La Competition Commission collabore et échange des informations avec d’autres autorités de la région dans le cadre de protocoles d’accord (MOU). Nous avons signé des accords avec l’Afrique du Sud, les Seychelles, la SADC et la COMESA. Nous entretenons des liens étroits avec la COMESA Competition Commission, dont j’assure actuellement la présidence. Depuis 2015, la COMESA Competition Commission et la Competition Commission ont travaillé ensemble sur 291 fusions régionales concernant le Marché Commun. L’entrée en vigueur de l’Accord établissant la zone de libre-échange continentale africaine (AfCFTA Treaty) est une étape majeure pour l’Afrique, avec des implications importantes pour l’application transfrontalière du droit de la concurrence et la coopération des agences à l’échelle continentale.
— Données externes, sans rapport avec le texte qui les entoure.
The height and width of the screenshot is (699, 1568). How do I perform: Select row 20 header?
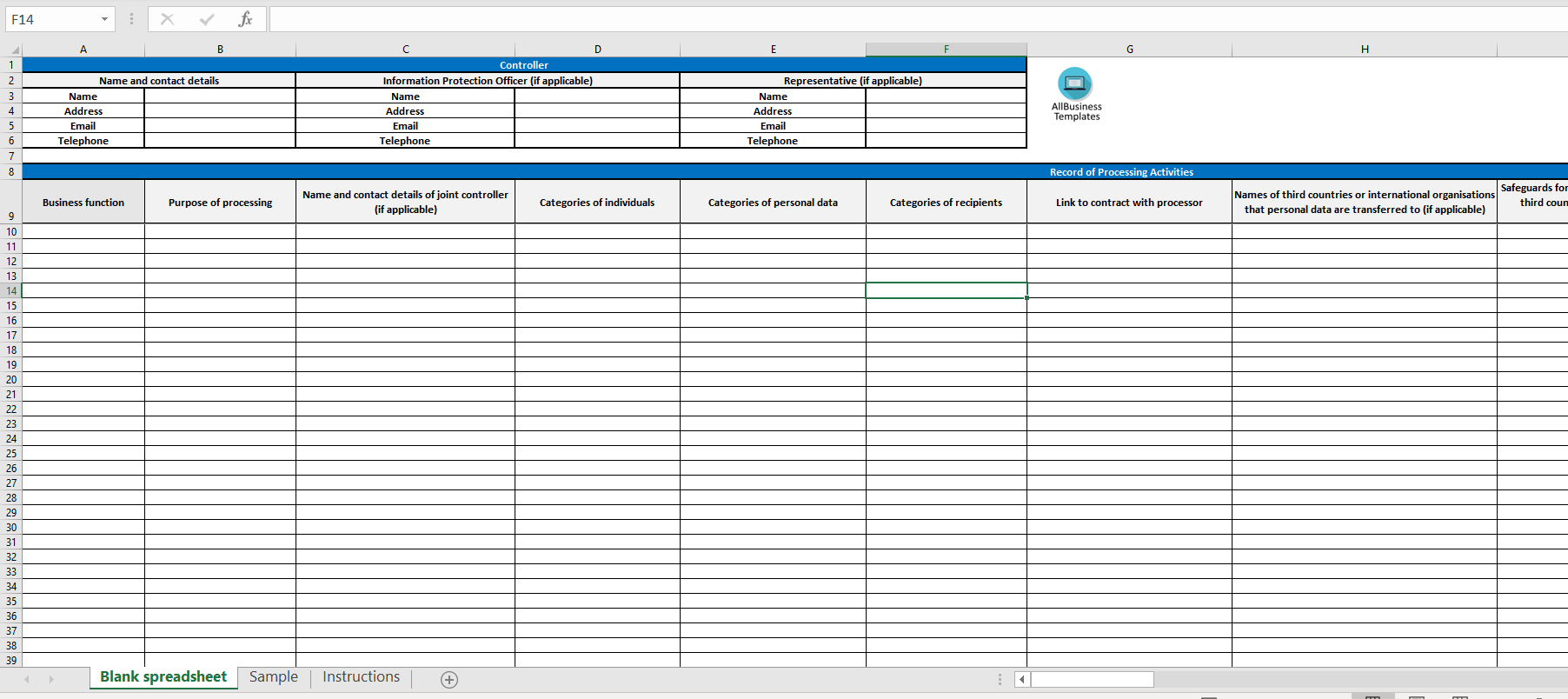coord(11,380)
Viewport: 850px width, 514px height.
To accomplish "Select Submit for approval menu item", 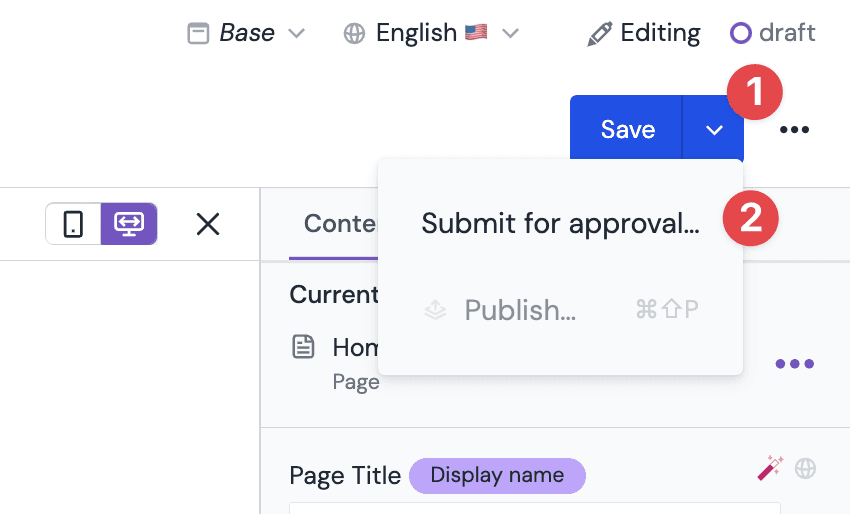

Depuis fin 2023, la Competition Commission copréside au niveau international le groupe de travail sur les fusions de l’ICN (ICN Mergers Working Group ) et, au niveau régional, elle préside le Forum africain de la concurrence (ACF). L’ICN et l’ACF sont des réseaux de référence qui renforcent la coopération, la recherche et l’adoption de meilleures pratiques au sein des agences de concurrence. D’ailleurs, nous organiserons le prochain ICN Mergers Workshop à Maurice, du 15 au 17 octobre 2025, un événement de haut niveau consacré aux enjeux actuels du contrôle des concentrations.
Au-delà de la régulation, comment la Competition Commission peut-elle contribuer à façonner une culture de la concurrence et encourager l’innovation chez les entreprises mauriciennes ?
La promotion de la concurrence fait partie intégrante de notre mandat sous la loi et est essentielle pour instaurer une véritable culture de la concurrence dans toutes les strates de notre économie. Depuis notre création en novembre 2009, nous plaidons pour les bienfaits de la concurrence, et nous continuerons à le faire. Mais le plaidoyer seul ne suffit pas à instaurer cette culture ni à forcer les entreprises à innover.
Une entreprise innove parce qu’elle le souhaite ou parce que la pression du marché l’y oblige. Cela suppose une évolution de la culture entrepreneuriale : les entreprises doivent considérer la concurrence comme un catalyseur de croissance et comprendre que de meilleurs prix, de meilleurs produits et l’innovation leur permettront de gagner la confiance des consommateurs et d’élargir leur clientèle. Favoriser une culture de la concurrence suppose aussi que les consommateurs soient enclins à explorer différentes offres. En orientant leur demande, les consommateurs peuvent forcer les fournisseurs existants à innover pour ne pas perdre leurs clients. Souvent, des « start-ups » avec des idées novatrices peuvent bousculer les acteurs établis, mais seulement si elles arrivent à pénétrer et se faire une place sur le marché. C’est là où les politiques pro-concurrentielles jouent un rôle clé. La Competition Commission de son côté veillera à ce que les marchés restent véritablement ouverts et contestables. Mais chaque acteur doit aussi assumer sa part de responsabilité pour créer des marchés concurrentiels au service des consommateurs et de l’économie.